EXERCISE TASK A - Print the passage about simulating disaster experiences for stranded commuters, word for word.

SELECTION -
----
To improve people’s interest in the disasters that may occur in their area, the most effective method may be getting people to walk around their areas and to meet with others and hear them speak about their experiences of disasters in their own areas. However, such a method requires a great deal of time and effort to match people for learning and teaching.

This study proposes a system for simulating people’s experiences with a disaster. With this system, learners with no prior experience of a disaster can understand the effects of a disaster occurring in their residential area and destinations to which they commute. Since a user can best understand the effects of a disaster whilst walking around his/her area, the system maps recollections of an actual disaster to a street-view virtual space.

This paper focuses on a system for commuters who become stranded and find it difficult to go home. If a large earthquake directly strikes the Tokyo area, then public transportation will be disrupted all day long and commuters will become stranded. According to the Cabinet Office of the government of Japan [1], a disaster affecting the Tokyo area will cause 6.5 million commuters to be stranded. Figure 1 shows stranded commuters in Tokyo after the Great East Japan earthquake in 2011 [2]. At that time, approximately 5.15 million people were stranded on the road [3]. There is confusion all around the station, bringing a risk of secondary disaster. Tokyo has put in place ordinance for measures concerning stranded persons [1]. The purpose of this law is to prevent people from heading home all at once. However, it is unlikely that this law will contribute to decreasing the number of stranded persons, because most people will want to go home after the disaster occurred, regardless of the laws. Therefore, people should be helped to understand the risks involved in taking immediate action to head home. There are some activities that can improve disaster awareness.
----
EXTRACTED MATERIAL -
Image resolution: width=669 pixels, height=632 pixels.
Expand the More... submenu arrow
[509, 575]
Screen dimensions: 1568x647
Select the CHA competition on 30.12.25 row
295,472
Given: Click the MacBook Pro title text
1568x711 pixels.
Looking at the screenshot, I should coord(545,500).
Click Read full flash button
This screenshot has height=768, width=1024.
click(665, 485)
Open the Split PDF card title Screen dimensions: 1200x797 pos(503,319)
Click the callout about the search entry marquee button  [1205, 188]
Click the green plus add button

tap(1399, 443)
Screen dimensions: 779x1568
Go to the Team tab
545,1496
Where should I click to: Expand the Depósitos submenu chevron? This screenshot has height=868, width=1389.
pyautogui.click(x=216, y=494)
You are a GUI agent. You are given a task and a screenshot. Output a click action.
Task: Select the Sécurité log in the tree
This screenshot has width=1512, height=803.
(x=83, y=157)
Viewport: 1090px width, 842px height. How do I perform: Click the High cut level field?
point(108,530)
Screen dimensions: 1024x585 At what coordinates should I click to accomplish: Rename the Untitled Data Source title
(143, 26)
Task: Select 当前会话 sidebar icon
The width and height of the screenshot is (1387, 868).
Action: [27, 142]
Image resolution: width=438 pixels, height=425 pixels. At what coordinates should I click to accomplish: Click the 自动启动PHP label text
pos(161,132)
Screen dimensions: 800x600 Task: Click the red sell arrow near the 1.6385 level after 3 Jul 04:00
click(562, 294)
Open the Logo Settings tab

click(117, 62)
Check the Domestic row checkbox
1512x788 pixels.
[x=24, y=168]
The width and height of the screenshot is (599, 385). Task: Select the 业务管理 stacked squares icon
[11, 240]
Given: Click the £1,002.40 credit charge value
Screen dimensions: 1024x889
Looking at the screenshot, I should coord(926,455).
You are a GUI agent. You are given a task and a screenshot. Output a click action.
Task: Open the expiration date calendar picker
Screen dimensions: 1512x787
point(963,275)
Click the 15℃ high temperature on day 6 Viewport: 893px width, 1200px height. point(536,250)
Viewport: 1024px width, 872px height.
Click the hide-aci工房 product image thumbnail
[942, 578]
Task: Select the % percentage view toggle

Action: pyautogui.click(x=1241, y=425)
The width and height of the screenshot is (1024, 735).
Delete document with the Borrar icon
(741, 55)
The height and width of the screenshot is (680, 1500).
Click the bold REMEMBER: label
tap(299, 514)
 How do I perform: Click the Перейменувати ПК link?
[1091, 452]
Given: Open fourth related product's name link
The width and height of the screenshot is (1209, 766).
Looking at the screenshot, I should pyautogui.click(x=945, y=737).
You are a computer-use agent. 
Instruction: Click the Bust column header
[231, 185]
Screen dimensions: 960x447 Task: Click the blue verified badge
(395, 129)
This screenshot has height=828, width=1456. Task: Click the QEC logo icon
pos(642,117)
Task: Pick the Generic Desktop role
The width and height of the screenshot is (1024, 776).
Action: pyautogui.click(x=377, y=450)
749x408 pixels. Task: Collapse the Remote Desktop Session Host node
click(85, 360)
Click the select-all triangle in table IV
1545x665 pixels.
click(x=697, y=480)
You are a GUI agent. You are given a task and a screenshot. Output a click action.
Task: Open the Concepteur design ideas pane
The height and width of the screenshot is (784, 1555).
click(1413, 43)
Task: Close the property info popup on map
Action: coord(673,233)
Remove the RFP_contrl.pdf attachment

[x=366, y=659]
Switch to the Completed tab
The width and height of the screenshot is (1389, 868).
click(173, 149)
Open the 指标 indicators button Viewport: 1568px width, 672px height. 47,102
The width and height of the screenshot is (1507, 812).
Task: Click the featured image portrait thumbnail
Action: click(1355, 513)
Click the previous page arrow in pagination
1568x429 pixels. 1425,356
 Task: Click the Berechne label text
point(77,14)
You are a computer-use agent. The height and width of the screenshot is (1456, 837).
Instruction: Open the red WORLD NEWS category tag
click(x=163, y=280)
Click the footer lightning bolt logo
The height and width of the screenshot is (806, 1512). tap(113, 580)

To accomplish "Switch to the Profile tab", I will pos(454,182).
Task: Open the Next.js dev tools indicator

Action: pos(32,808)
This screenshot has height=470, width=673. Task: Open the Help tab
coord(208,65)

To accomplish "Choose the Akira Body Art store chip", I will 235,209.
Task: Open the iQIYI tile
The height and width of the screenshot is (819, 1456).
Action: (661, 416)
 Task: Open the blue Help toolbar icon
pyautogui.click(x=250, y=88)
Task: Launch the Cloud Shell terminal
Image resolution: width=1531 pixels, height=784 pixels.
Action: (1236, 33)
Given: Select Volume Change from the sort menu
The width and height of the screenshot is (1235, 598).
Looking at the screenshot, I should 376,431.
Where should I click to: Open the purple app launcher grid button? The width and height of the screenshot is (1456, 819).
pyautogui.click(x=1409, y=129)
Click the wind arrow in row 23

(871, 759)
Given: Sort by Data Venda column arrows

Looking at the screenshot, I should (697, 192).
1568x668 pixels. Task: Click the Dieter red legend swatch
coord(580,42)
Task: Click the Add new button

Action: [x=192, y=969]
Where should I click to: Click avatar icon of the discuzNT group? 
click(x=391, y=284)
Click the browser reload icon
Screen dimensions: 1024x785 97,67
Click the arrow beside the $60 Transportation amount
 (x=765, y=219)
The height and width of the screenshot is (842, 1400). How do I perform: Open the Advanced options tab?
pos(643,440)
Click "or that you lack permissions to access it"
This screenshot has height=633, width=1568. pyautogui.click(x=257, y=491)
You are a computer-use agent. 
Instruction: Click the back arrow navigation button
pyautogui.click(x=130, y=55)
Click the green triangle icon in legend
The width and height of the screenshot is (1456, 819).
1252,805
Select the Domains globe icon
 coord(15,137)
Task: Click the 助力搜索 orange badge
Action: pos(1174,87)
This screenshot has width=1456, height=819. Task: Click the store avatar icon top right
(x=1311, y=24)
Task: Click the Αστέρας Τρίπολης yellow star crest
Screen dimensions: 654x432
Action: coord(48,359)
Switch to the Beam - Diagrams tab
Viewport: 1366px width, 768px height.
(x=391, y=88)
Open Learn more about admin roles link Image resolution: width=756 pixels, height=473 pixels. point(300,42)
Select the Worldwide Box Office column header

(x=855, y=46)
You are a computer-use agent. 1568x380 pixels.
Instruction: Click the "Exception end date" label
----
EXERCISE TASK B - Output the lines of the listing from the line with "Select the Domains globe icon" up to and including the line with "(x=391, y=88)", exactly as they appear and with nothing else.

FULL RESPONSE A -
To improve people’s interest in the disasters that may occur in their area, the most effective method may be getting people to walk around their areas and to meet with others and hear them speak about their experiences of disasters in their own areas. However, such a method requires a great deal of time and effort to match people for learning and teaching.

This study proposes a system for simulating people’s experiences with a disaster. With this system, learners with no prior experience of a disaster can understand the effects of a disaster occurring in their residential area and destinations to which they commute. Since a user can best understand the effects of a disaster whilst walking around his/her area, the system maps recollections of an actual disaster to a street-view virtual space.

This paper focuses on a system for commuters who become stranded and find it difficult to go home. If a large earthquake directly strikes the Tokyo area, then public transportation will be disrupted all day long and commuters will become stranded. According to the Cabinet Office of the government of Japan [1], a disaster affecting the Tokyo area will cause 6.5 million commuters to be stranded. Figure 1 shows stranded commuters in Tokyo after the Great East Japan earthquake in 2011 [2]. At that time, approximately 5.15 million people were stranded on the road [3]. There is confusion all around the station, bringing a risk of secondary disaster. Tokyo has put in place ordinance for measures concerning stranded persons [1]. The purpose of this law is to prevent people from heading home all at once. However, it is unlikely that this law will contribute to decreasing the number of stranded persons, because most people will want to go home after the disaster occurred, regardless of the laws. Therefore, people should be helped to understand the risks involved in taking immediate action to head home. There are some activities that can improve disaster awareness.

FULL RESPONSE B -
Select the Domains globe icon
 coord(15,137)
Task: Click the 助力搜索 orange badge
Action: pos(1174,87)
This screenshot has width=1456, height=819. Task: Click the store avatar icon top right
(x=1311, y=24)
Task: Click the Αστέρας Τρίπολης yellow star crest
Screen dimensions: 654x432
Action: coord(48,359)
Switch to the Beam - Diagrams tab
Viewport: 1366px width, 768px height.
(x=391, y=88)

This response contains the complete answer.